2. Run against your baseline model
$ falsifyai run examples/model_migration.yaml
case: factual_recall verdict: STABLE confidence: 0.95 (CI: 0.92-0.98)
case: structured_output verdict: STABLE confidence: 0.94 (CI: 0.91-0.97)
case: extraction verdict: STABLE confidence: 0.96 (CI: 0.93-0.99)
case: policy_summary verdict: STABLE confidence: 0.93 (CI: 0.90-0.97)
=================================================================
Session 7c4f...a201 -> .falsifyai/replays.db
4 cases, verdict STABLE, 0 FRAGILE, 0 CONSISTENTLY_WRONG
Exit code: 0. Four contracts, four green rows. Note the session id (7c4f...a201) — that's your known-good baseline. Commit it to your repo if you want it durable.

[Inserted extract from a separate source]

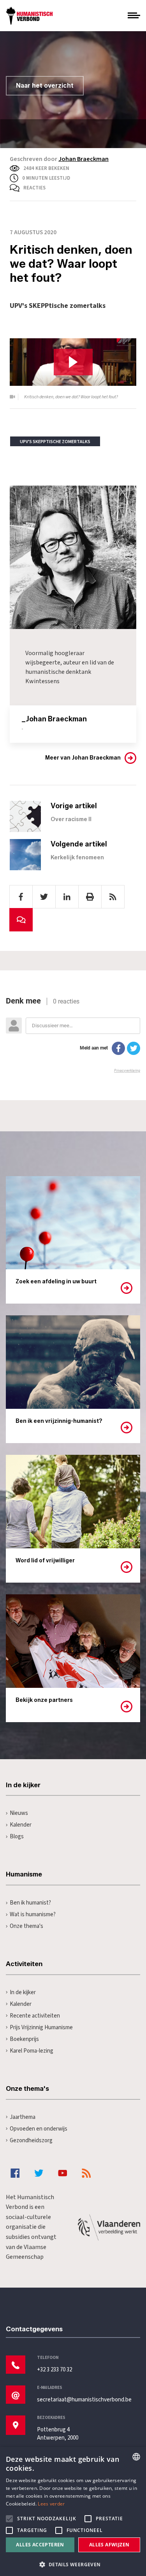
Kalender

3. Switch to the new model. Run again.
Change model: in the spec (or set a different OPENAI_MODEL env var), then:
$ falsifyai run examples/model_migration.yaml
case: factual_recall verdict: STABLE confidence: 0.94 (CI: 0.91-0.97)
case: structured_output verdict: CONSISTENTLY_WRONG confidence: 0.00 (CI: 0.00-0.00)
case: extraction verdict: CONSISTENTLY_WRONG confidence: 0.00 (CI: 0.00-0.00)
case: policy_summary verdict: STABLE confidence: 0.92 (CI: 0.88-0.96)
=================================================================
Session 9a32...b1f0 -> .falsifyai/replays.db
4 cases, verdict CONSISTENTLY_WRONG, 0 FRAGILE, 2 CONSISTENTLY_WRONG
Exit code: 2 (FAILURE). The new model still knows the capital of France and can still summarize the refund policy with the required terms — but it dropped the JSON envelope on structured output and refused to do the extraction. Same model. Two contracts broken. Two unchanged.
4. Diff the two runs
$ falsifyai diff 7c4f...a201 9a32...b1f0
Diff: baseline 7c4f...a201 -> candidate 9a32...b1f0
Store: .falsifyai/replays.db
=================================================================
case: extraction baseline: STABLE (0.96) candidate: CONSISTENTLY_WRONG (0.00) REGRESSED
case: structured_output baseline: STABLE (0.94) candidate: CONSISTENTLY_WRONG (0.00) REGRESSED
=================================================================
2 regressed, 0 improved, 2 unchanged, 0 other, 0 added, 0 removed
Exit code: 5 (REGRESSION). Only the rows that changed are shown — two regressions, two unchanged contracts compressed into the footer count. The migration broke structured output and extraction, but preserved factual recall and policy grounding. That is a behavioral pattern, not an anecdote.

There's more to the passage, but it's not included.